The tragedy happened at Claxton Engineering in North River Road, Great Yarmouth, where a base was being constructed for a high pressure test bed for components for the offshore oil and gas industry.

The men, working for a firm of sub-contractors, died in January 2011 as they prepared the steel rod cage being built to reinforce concrete in an excavation about the length of a tennis court.

Families of the four sat in the public gallery at Norwich Coroners Court at the start of the hearing yesterday, which could last five days.

The four who died were brothers Daniel Hazelton, 30, of Church Meadow, Rickinghall, and Thomas Hazelton, 26, of Duke Street, Stanton, and friends Adam Taylor, 28, of Wheatfields, Rickinghall, and Peter Johnson, 42, of Newlands Close, Stanton.

Detective Chief Inspector Andrew Guy said a probe by the major investigation team and the Health and Safety Executive took 13 months before a file went to the Crown Prosecution Service (CPS) in London.

A year later, the CPS ruled there would be no police prosecution for gross negligence, manslaughter or corporate manslaughter.

“I asked for a review but the result was the same,” he said, adding that he had just wanted a separate opinion.

Claxton procurement manager Mark Aylen, who acted as liaison with contractors on the £1.5 million project, said a ladder had been borrowed from his company to get in and out the excavation.

He told the inquest he had seen Thomas, one of the team from groundwork sub-contractors Hazegood, ‘squeezing’ through the steel structure.
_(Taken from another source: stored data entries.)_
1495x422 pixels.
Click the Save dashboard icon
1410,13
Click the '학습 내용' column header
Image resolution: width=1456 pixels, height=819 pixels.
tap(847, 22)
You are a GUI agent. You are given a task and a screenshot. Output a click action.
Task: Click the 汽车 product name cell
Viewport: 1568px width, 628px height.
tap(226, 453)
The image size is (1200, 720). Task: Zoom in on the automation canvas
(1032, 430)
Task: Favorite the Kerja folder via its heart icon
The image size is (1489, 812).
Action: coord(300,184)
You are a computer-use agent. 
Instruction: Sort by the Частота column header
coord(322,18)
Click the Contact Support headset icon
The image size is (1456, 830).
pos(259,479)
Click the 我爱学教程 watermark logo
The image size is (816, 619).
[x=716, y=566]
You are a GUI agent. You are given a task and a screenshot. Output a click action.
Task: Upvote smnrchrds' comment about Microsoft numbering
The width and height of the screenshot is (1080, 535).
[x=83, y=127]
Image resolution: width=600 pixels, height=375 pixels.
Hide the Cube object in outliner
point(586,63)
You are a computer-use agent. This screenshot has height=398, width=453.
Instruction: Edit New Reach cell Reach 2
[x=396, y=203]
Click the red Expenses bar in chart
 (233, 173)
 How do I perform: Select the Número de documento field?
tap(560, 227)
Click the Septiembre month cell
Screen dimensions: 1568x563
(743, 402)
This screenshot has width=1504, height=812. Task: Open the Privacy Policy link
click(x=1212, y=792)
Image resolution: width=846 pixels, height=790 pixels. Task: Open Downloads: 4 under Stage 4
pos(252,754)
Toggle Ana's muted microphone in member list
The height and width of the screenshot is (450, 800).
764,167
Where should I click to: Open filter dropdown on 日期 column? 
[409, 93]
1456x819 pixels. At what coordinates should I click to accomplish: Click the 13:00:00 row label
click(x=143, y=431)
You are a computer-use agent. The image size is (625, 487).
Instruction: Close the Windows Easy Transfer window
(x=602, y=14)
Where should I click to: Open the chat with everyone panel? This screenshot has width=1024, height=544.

Mr Aylen said he had been worried about the ‘lack of space within the steel structure with the men working inside’ and had raised concerns about how long it would take them to evacuate in an emergency.

He said he had asked a representative of project builders Encompass if it was necessary to do the work in this fashion and been told ‘it’s the only way’.

Outlining the incident to the jury, Senior Norfolk Coroner Jacqueline Lake said: “The steel structure collapsed trapping the four men inside.”

A pathologist found that the cause of death of all four men was traumatic asphyxia.

The hearing continues.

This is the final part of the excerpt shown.